Set problem: How many lines in the data below contain the word "Image"? Reply with the number alone.

Records to process:
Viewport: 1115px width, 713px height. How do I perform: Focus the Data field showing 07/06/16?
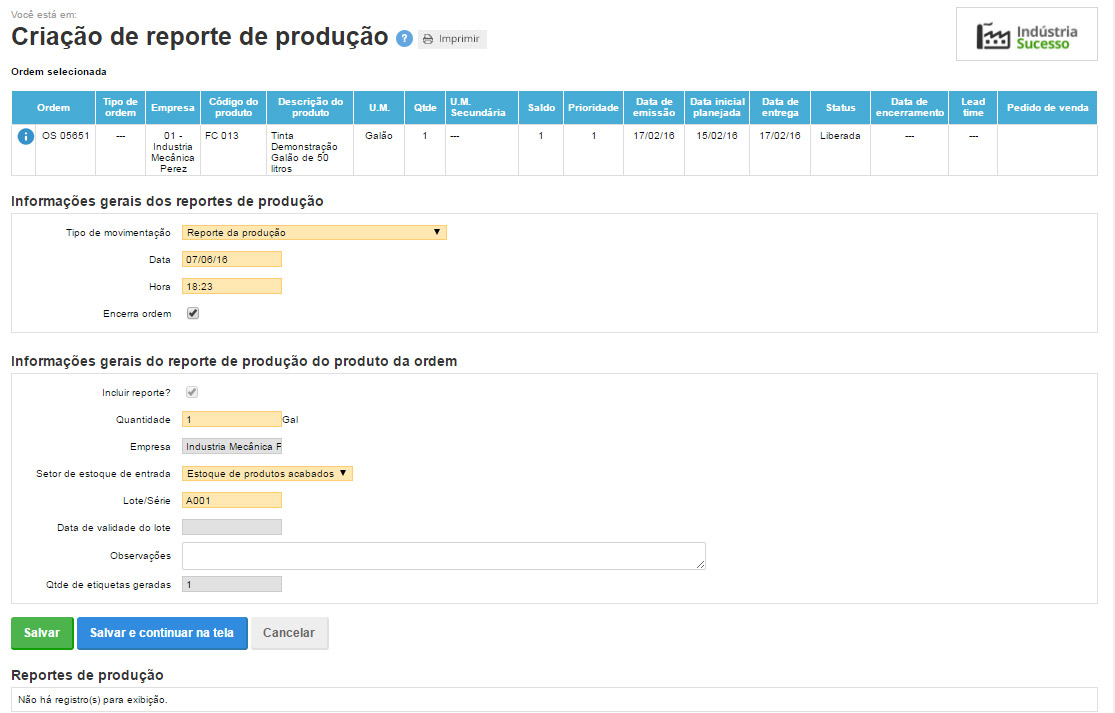232,259
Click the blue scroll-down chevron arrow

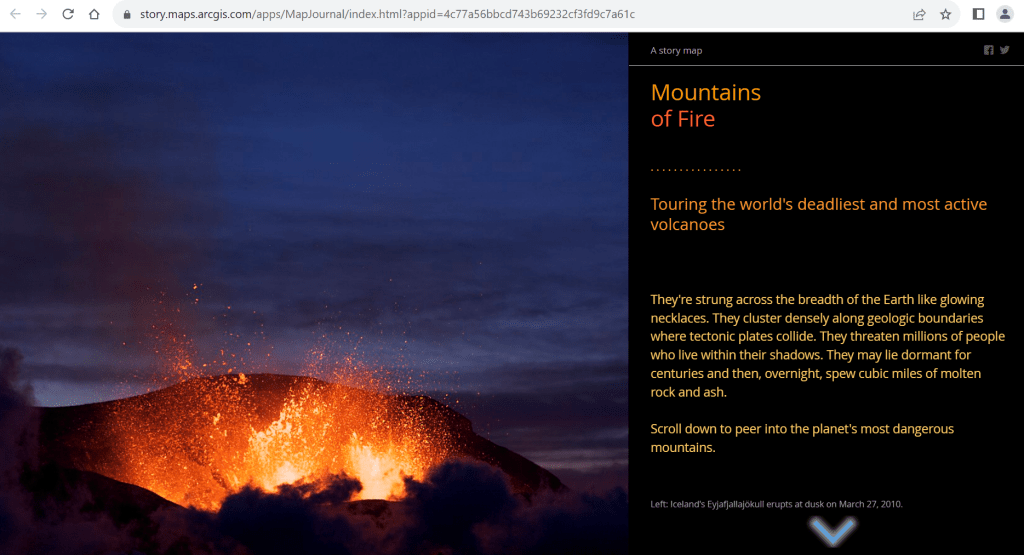830,532
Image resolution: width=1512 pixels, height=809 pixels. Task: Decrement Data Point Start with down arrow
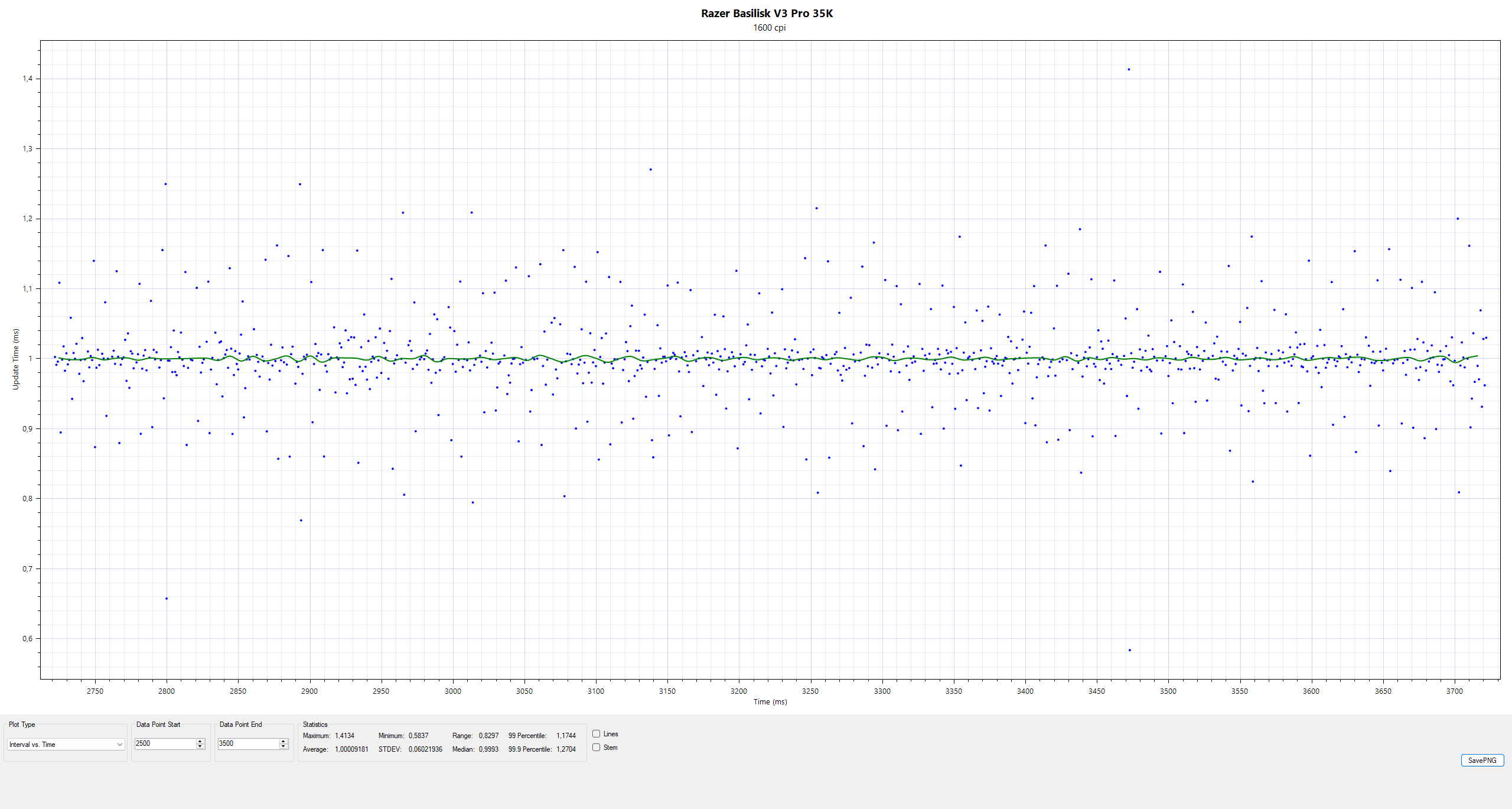coord(200,746)
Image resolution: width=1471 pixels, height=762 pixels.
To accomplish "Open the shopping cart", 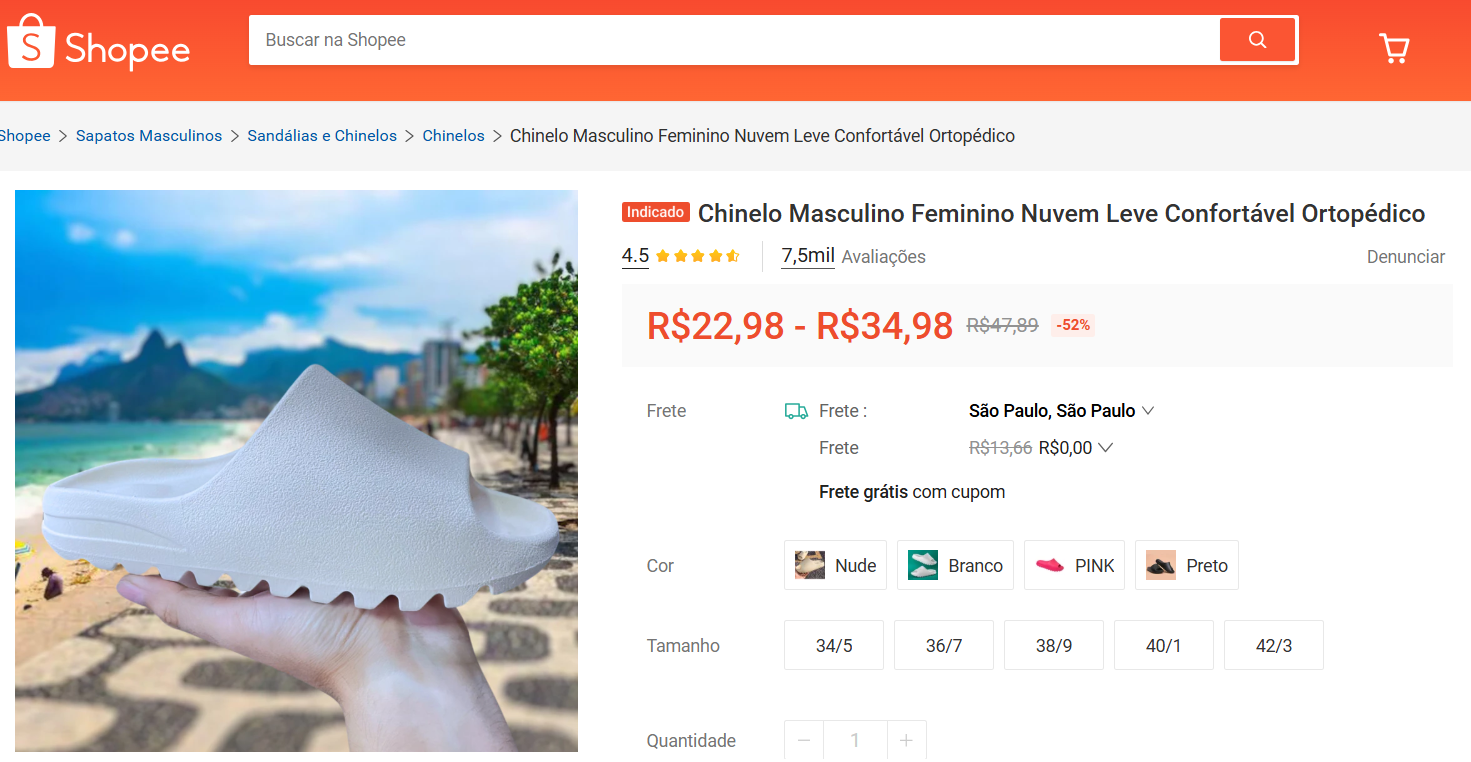I will [x=1394, y=47].
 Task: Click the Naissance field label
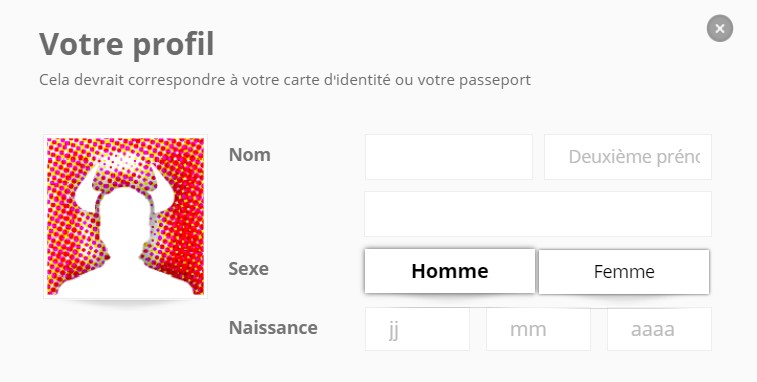click(273, 327)
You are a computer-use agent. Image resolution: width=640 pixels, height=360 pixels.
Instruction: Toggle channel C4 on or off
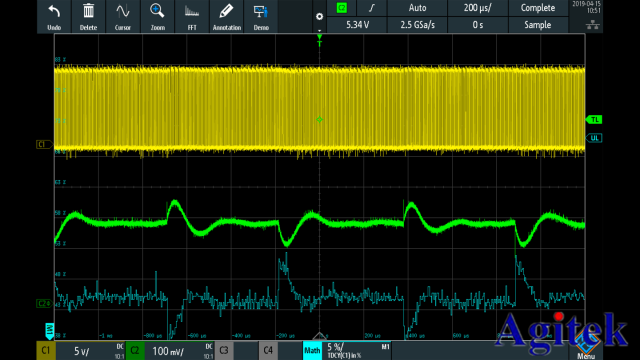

Result: 3